WHAT IS REQUIRED:
Exactness is required throughout. Return every record once more.

==== SUPPLIED INFORMATION

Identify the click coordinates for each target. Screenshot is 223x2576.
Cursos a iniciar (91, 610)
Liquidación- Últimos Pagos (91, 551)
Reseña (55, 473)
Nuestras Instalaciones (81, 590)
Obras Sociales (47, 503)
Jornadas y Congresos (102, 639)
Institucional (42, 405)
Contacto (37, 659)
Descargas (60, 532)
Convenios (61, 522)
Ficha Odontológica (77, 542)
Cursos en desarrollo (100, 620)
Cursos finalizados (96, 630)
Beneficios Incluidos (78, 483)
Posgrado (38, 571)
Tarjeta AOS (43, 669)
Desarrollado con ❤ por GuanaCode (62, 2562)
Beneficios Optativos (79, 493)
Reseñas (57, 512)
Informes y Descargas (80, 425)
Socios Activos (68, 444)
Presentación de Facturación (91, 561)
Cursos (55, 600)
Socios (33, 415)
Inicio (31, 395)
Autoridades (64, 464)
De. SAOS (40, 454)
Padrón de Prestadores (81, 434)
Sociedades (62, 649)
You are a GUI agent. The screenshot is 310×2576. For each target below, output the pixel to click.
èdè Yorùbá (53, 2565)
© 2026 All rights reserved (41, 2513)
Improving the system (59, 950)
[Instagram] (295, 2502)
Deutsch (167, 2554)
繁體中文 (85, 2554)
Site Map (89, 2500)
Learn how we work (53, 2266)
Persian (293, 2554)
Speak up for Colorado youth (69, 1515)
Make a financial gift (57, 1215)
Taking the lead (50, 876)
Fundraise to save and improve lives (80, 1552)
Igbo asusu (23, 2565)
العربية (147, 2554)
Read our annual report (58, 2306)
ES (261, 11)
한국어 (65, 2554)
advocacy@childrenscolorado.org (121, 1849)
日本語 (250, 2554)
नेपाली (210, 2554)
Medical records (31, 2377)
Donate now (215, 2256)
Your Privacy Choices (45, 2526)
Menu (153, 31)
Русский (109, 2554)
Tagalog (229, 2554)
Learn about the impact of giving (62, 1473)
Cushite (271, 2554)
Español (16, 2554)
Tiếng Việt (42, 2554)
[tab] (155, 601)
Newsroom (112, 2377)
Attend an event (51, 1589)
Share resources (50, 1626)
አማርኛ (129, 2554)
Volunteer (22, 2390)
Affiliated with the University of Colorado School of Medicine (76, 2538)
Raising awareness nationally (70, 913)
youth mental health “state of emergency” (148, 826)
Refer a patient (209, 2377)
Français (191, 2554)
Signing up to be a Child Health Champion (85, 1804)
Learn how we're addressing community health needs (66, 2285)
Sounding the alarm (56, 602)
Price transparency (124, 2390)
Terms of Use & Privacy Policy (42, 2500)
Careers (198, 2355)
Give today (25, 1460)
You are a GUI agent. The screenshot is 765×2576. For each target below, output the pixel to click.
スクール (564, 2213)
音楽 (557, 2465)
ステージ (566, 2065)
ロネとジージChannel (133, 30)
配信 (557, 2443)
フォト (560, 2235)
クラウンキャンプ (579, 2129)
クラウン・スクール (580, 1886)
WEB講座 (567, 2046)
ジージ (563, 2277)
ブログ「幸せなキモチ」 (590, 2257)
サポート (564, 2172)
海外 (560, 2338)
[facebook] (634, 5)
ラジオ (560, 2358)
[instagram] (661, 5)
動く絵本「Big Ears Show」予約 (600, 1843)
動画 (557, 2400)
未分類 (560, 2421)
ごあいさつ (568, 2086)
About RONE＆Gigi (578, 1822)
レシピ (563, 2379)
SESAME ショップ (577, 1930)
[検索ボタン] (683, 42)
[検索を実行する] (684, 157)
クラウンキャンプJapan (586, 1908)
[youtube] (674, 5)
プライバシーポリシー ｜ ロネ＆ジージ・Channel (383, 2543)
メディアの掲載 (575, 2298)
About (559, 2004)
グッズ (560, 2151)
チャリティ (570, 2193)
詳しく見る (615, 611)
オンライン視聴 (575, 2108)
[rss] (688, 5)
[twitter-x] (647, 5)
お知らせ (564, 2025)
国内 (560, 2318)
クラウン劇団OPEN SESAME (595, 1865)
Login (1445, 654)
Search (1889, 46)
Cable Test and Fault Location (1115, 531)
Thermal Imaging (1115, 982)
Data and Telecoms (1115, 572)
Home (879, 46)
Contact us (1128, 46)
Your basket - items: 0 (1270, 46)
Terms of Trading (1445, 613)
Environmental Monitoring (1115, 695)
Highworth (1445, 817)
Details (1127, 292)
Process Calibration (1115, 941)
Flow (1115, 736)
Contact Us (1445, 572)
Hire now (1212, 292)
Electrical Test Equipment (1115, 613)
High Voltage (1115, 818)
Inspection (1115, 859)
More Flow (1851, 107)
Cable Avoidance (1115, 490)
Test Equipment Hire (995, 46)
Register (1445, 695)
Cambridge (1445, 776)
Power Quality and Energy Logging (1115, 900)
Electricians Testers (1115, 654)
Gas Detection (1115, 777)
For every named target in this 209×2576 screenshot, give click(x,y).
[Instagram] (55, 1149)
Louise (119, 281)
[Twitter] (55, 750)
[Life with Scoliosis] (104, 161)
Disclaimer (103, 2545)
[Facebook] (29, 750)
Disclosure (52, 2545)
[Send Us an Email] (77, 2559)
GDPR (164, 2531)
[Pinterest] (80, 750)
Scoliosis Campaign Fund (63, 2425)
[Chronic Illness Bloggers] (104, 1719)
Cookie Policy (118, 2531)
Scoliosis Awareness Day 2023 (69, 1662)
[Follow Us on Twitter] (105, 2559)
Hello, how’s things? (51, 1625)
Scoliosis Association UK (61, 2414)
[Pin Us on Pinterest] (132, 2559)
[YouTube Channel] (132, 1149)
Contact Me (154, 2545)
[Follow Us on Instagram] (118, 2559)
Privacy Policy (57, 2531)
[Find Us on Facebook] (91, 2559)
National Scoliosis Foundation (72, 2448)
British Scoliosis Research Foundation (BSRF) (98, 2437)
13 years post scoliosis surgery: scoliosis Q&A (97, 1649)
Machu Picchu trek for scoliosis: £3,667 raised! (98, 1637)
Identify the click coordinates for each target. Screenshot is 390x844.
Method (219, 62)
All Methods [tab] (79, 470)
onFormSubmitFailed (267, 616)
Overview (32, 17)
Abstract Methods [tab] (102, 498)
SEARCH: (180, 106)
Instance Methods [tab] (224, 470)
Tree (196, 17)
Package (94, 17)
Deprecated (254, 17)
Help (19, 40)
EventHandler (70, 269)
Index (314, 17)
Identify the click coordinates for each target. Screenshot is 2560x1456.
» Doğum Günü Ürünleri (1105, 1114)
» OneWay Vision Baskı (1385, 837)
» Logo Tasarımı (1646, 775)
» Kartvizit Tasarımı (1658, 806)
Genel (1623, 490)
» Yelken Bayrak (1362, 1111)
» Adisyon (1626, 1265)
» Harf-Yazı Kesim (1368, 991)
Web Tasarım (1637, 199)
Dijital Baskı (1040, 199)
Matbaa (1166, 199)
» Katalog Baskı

========

EXERCISE OUTPUT:
Identify the click coordinates for each target. Screenshot is 223x2576.
Cursos a iniciar (91, 610)
Liquidación- Últimos Pagos (91, 551)
Reseña (55, 473)
Nuestras Instalaciones (81, 590)
Obras Sociales (47, 503)
Jornadas y Congresos (102, 639)
Institucional (42, 405)
Contacto (37, 659)
Descargas (60, 532)
Convenios (61, 522)
Ficha Odontológica (77, 542)
Cursos en desarrollo (100, 620)
Cursos finalizados (96, 630)
Beneficios Incluidos (78, 483)
Posgrado (38, 571)
Tarjeta AOS (43, 669)
Desarrollado con ❤ por GuanaCode (62, 2562)
Beneficios Optativos (79, 493)
Reseñas (57, 512)
Informes y Descargas (80, 425)
Socios Activos (68, 444)
Presentación de Facturación (91, 561)
Cursos (55, 600)
Socios (33, 415)
Inicio (31, 395)
Autoridades (64, 464)
De. SAOS (40, 454)
Padrón de Prestadores (81, 434)
Sociedades (62, 649)
You are a GUI agent. The screenshot is 310×2576. For each target below, output the pixel to click.
èdè Yorùbá (53, 2565)
© 2026 All rights reserved (41, 2513)
Improving the system (59, 950)
[Instagram] (295, 2502)
Deutsch (167, 2554)
繁體中文 (85, 2554)
Site Map (89, 2500)
Learn how we work (53, 2266)
Persian (293, 2554)
Speak up for Colorado youth (69, 1515)
Make a financial gift (57, 1215)
Taking the lead (50, 876)
Fundraise to save and improve lives (80, 1552)
Igbo asusu (23, 2565)
العربية (147, 2554)
Read our annual report (58, 2306)
ES (261, 11)
한국어 (65, 2554)
advocacy@childrenscolorado.org (121, 1849)
日本語 (250, 2554)
नेपाली (210, 2554)
Medical records (31, 2377)
Donate now (215, 2256)
Your Privacy Choices (45, 2526)
Menu (153, 31)
Русский (109, 2554)
Tagalog (229, 2554)
Learn about the impact of giving (62, 1473)
Cushite (271, 2554)
Español (16, 2554)
Tiếng Việt (42, 2554)
[tab] (155, 601)
Newsroom (112, 2377)
Attend an event (51, 1589)
Share resources (50, 1626)
አማርኛ (129, 2554)
Volunteer (22, 2390)
Affiliated with the University of Colorado School of Medicine (76, 2538)
Raising awareness nationally (70, 913)
youth mental health “state of emergency” (148, 826)
Refer a patient (209, 2377)
Français (191, 2554)
Signing up to be a Child Health Champion (85, 1804)
Learn how we're addressing community health needs (66, 2285)
Sounding the alarm (56, 602)
Price transparency (124, 2390)
Terms of Use & Privacy Policy (42, 2500)
Careers (198, 2355)
Give today (25, 1460)
You are a GUI agent. The screenshot is 765×2576. For each target below, output the pixel to click.
スクール (564, 2213)
音楽 (557, 2465)
ステージ (566, 2065)
ロネとジージChannel (133, 30)
配信 (557, 2443)
フォト (560, 2235)
クラウンキャンプ (579, 2129)
クラウン・スクール (580, 1886)
WEB講座 (567, 2046)
ジージ (563, 2277)
ブログ「幸せなキモチ」 (590, 2257)
サポート (564, 2172)
海外 (560, 2338)
[facebook] (634, 5)
ラジオ (560, 2358)
[instagram] (661, 5)
動く絵本「Big Ears Show」予約 (600, 1843)
動画 (557, 2400)
未分類 (560, 2421)
ごあいさつ (568, 2086)
About RONE＆Gigi (578, 1822)
レシピ (563, 2379)
SESAME ショップ (577, 1930)
[検索ボタン] (683, 42)
[検索を実行する] (684, 157)
クラウンキャンプJapan (586, 1908)
[youtube] (674, 5)
プライバシーポリシー ｜ ロネ＆ジージ・Channel (383, 2543)
メディアの掲載 (575, 2298)
About (559, 2004)
グッズ (560, 2151)
チャリティ (570, 2193)
詳しく見る (615, 611)
オンライン視聴 (575, 2108)
[rss] (688, 5)
[twitter-x] (647, 5)
お知らせ (564, 2025)
国内 (560, 2318)
クラウン劇団OPEN SESAME (595, 1865)
Login (1445, 654)
Search (1889, 46)
Cable Test and Fault Location (1115, 531)
Thermal Imaging (1115, 982)
Data and Telecoms (1115, 572)
Home (879, 46)
Contact us (1128, 46)
Your basket - items: 0 (1270, 46)
Terms of Trading (1445, 613)
Environmental Monitoring (1115, 695)
Highworth (1445, 817)
Details (1127, 292)
Process Calibration (1115, 941)
Flow (1115, 736)
Contact Us (1445, 572)
Hire now (1212, 292)
Electrical Test Equipment (1115, 613)
High Voltage (1115, 818)
Inspection (1115, 859)
More Flow (1851, 107)
Cable Avoidance (1115, 490)
Test Equipment Hire (995, 46)
Register (1445, 695)
Cambridge (1445, 776)
Power Quality and Energy Logging (1115, 900)
Electricians Testers (1115, 654)
Gas Detection (1115, 777)
For every named target in this 209×2576 screenshot, give click(x,y).
[Instagram] (55, 1149)
Louise (119, 281)
[Twitter] (55, 750)
[Life with Scoliosis] (104, 161)
Disclaimer (103, 2545)
[Facebook] (29, 750)
Disclosure (52, 2545)
[Send Us an Email] (77, 2559)
GDPR (164, 2531)
[Pinterest] (80, 750)
Scoliosis Campaign Fund (63, 2425)
[Chronic Illness Bloggers] (104, 1719)
Cookie Policy (118, 2531)
Scoliosis Awareness Day 2023 (69, 1662)
[Follow Us on Twitter] (105, 2559)
Hello, how’s things? (51, 1625)
Scoliosis Association UK (61, 2414)
[Pin Us on Pinterest] (132, 2559)
[YouTube Channel] (132, 1149)
Contact Me (154, 2545)
[Follow Us on Instagram] (118, 2559)
Privacy Policy (57, 2531)
[Find Us on Facebook] (91, 2559)
National Scoliosis Foundation (72, 2448)
British Scoliosis Research Foundation (BSRF) (98, 2437)
13 years post scoliosis surgery: scoliosis Q&A (97, 1649)
Machu Picchu trek for scoliosis: £3,667 raised! (98, 1637)
Identify the click coordinates for each target. Screenshot is 390x844.
Method (219, 62)
All Methods [tab] (79, 470)
onFormSubmitFailed (267, 616)
Overview (32, 17)
Abstract Methods [tab] (102, 498)
SEARCH: (180, 106)
Instance Methods [tab] (224, 470)
Tree (196, 17)
Package (94, 17)
Deprecated (254, 17)
Help (19, 40)
EventHandler (70, 269)
Index (314, 17)
Identify the click coordinates for each target. Screenshot is 2560x1456.
» Doğum Günü Ürünleri (1105, 1114)
» OneWay Vision Baskı (1385, 837)
» Logo Tasarımı (1646, 775)
» Kartvizit Tasarımı (1658, 806)
Genel (1623, 490)
» Yelken Bayrak (1362, 1111)
» Adisyon (1626, 1265)
» Harf-Yazı Kesim (1368, 991)
Web Tasarım (1637, 199)
Dijital Baskı (1040, 199)
Matbaa (1166, 199)
» Katalog Baskı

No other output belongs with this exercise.